Don't know the name but obscure fur sure and accepts iron from what I hear.
Urmas

Social climber
Sierra Eastside
Jun 23, 2010 - 12:06am PT
One of my first aid leads was NW Corner of Kat Pinnacle. Yes it is steep and exposed - exactly what aid climbing is all about! I recommend it highly, just watch out for (or ignore) the poison oak on the approach. It's also a cool summit, which offers a reward for the effort!
Dave Sessions

Trad climber
Thousand Oaks, CA
Nov 2, 2012 - 11:59pm PT
If you're looking for C1, maybe the best starter aid climb of all time is Church bowl tree, up to the bots. Solid, and varied, close to the car, comes with a bench - and it's right next to the medical center (!)
Kalimon

Trad climber
Ridgway, CO
Nov 3, 2012 - 11:31pm PT
Werner's Ant Trees is a must do practice aid line. At least that what we thought back in 1978.
Dave Sessions

Trad climber
Thousand Oaks, CA
Nov 14, 2012 - 12:08am PT
Here's an interesting practice climb I just 'found' - the Robbins route on Rixon's, aka Far West has a first pitch variation that was rated A4 when Jeff Foote/Eric Beck added it in '63. The Reid guide has it down as being A3+. Wonder when the last time that thing was done....!
GDavis

Social climber
SOL CAL
Nov 14, 2012 - 12:22am PT
Serious question - how much do you need to practice aid climbing? Why does it have to be on a rope?


Can't you just take a crashpad, an etrier, a sh#t load of pins/heads/offset bullsh#t, go to boulders by the base of your objective and see what hooks and stuff fail?


When I was a bright eyed child (2 days ago?) I thought you had to do all these bolt ladders and shtuff.


Single pitch aid climbing, where you are always less than a full pitch off the deck... not a good place to mess with tenuous placements.

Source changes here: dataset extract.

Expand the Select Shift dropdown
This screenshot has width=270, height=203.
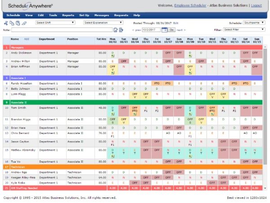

Just my .02, I think Minerals is a bad ass and does more for the community (and more rock climbing) than I can shake a stick at, so big props to him - plus, his beard is AWESOME.


(cool I didn't check to see that this thread is 3 years old. I'm a dum.)

karodrinker

Trad climber
San Jose, CA
Nov 14, 2012 - 01:25am PT
I really never practiced too much, just went out and did the "easy" south face of the column route. kinda of a cluster through the first aid pitches off Dinner Ledge, but not much to hit if I blew it! Learning close to the ground sounds pretty sketch.
Sierra Ledge Rat

Mountain climber
Old and Broken Down in Appalachia
Nov 14, 2012 - 01:50am PT
Serious question - how much do you need to practice aid climbing? Why does it have to be on a rope?

Can't you just take a crashpad, an etrier, a sh#t load of pins/heads/offset bullsh#t, go to boulders by the base of your objective and see what hooks and stuff fail?

You need a shitload of practice if you want to be fast. Free-climbing is fast, aid climbing is slow. If you want to be slow as f*#king molasses, then be a slow aid climber.

"Aid bouldering" is a great tool for getting quick with placements, learning to trust your placements, and learning to make secure placements that can be cleaned quickly and easily.

The old British tradition of girdling can be applied to "aid bouldering" along the base of a cliff.
micronut

Trad climber
Nov 14, 2012 - 10:12am PT
Minerals,
Thanks for the effort here man. Good stuff. We'll be gettin on some of these this winter in prep for our first El Cap ascent this spring. Great resource. Much appreesh.
-Scott
Sioux Juan

Big Wall climber
Costa mesa
Nov 14, 2012 - 11:04am PT
the wflt ....is no place to learn, unless you have masterd down aiding,should you bail and rap down
Rhodo-Router

Gym climber
sawatch choss
Nov 14, 2012 - 01:18pm PT
+1 for practicing in low-traffic locations.

Tips, if it hasn't yet been mentioned, would be perfect. C1.